24th of May is here, the government lawyers are not prepared. They request withdrawl of their plea, then eventually ask time to reconsider. Similar proceedings take place in the sitting on Eighteenth Constitutional amendment. The lawyers representing the Federation seek refuge under some article which requires that they be officially informed about the need to file a reply, which according to all legal minds was not required in this case. Either way, the judges are forced to give time to the Federation’s lawyers who are now dubbed by all lawyers coming on tv as complete morons for over looking such an obvious legal clause. Still tomorrow is another day, in fact the real showdown, fireworks may still happen.

Day 2: The (anti)climax

The judges are in the courts, the lawyers, the media and anyone else who can be there is there. Cameras roll as the cars pull into the driveway. Babar Awan flanked by a dozen ministers, walks in.
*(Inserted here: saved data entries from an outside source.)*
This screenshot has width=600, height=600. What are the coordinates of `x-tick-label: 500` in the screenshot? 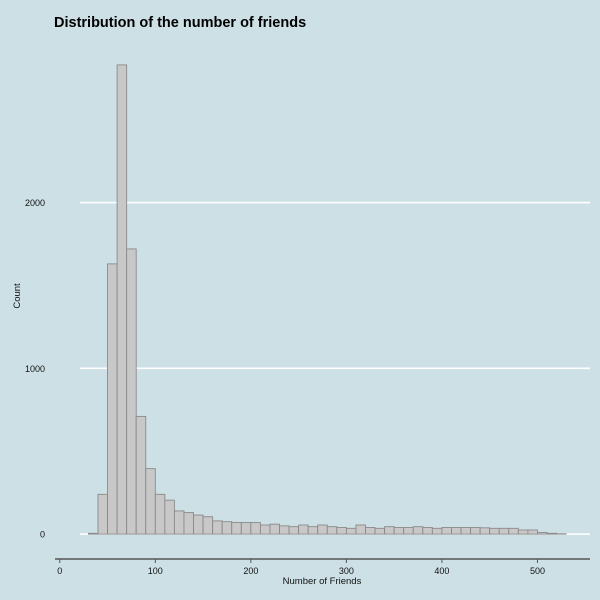 It's located at (538, 571).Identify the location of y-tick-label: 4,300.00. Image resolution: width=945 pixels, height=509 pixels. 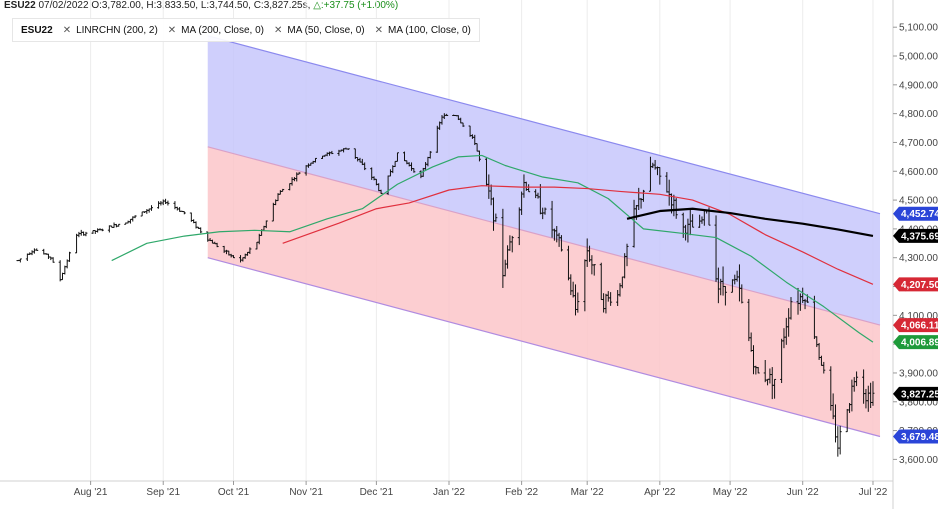
(918, 258). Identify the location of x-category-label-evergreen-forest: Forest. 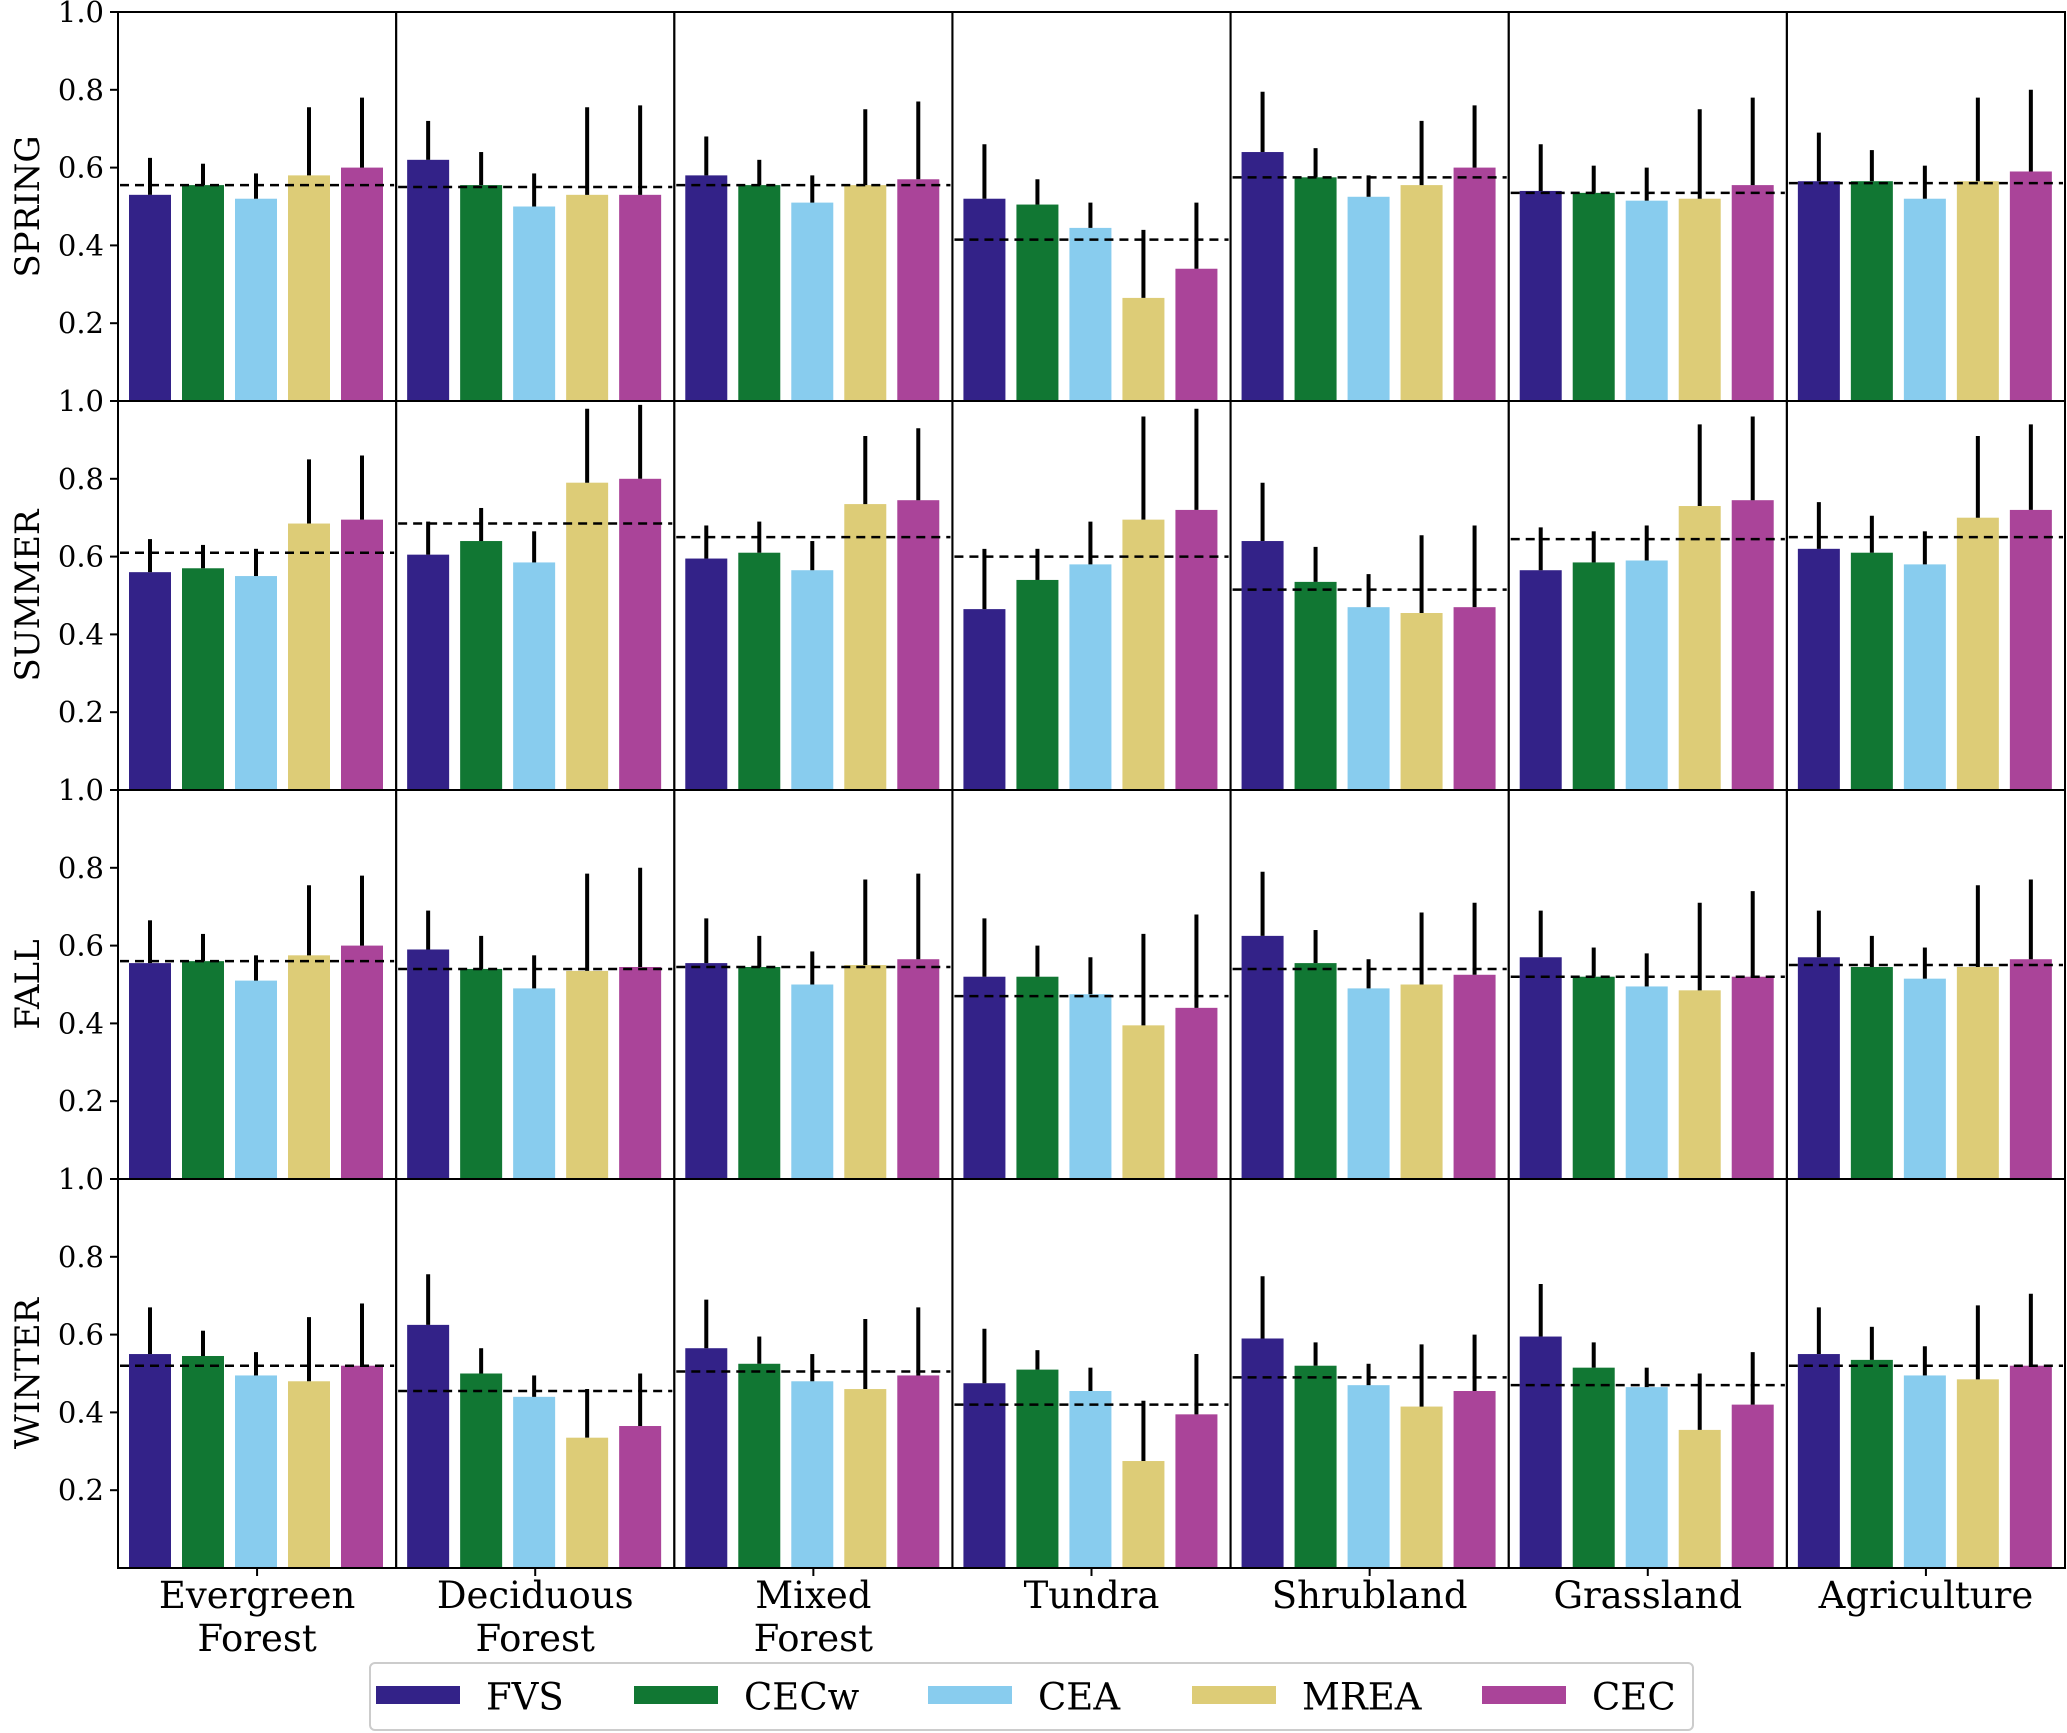
(256, 1638).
The judges are all ready to bat, they jump a couple of times, 
stretch out their muscles, the grip is straightened out, gloves are restrained and tightened, helmet is positioned, this ball will be a six, they huddle up to nervous their oppponents, the crowd begins cheering as Awan paces to deliver, the crowds cheer harder, commentators blabber, momentum peaks as the bowler approaches to deliver and when he does, he delivers a wide ball. The climax is an anti-climax, there are more balls to come but these batsmen are no Bradman, with the momentum gone, the media discredited and judiciary effectively disgraced by themselves tomorrow may now be another day but it surely will not be this one!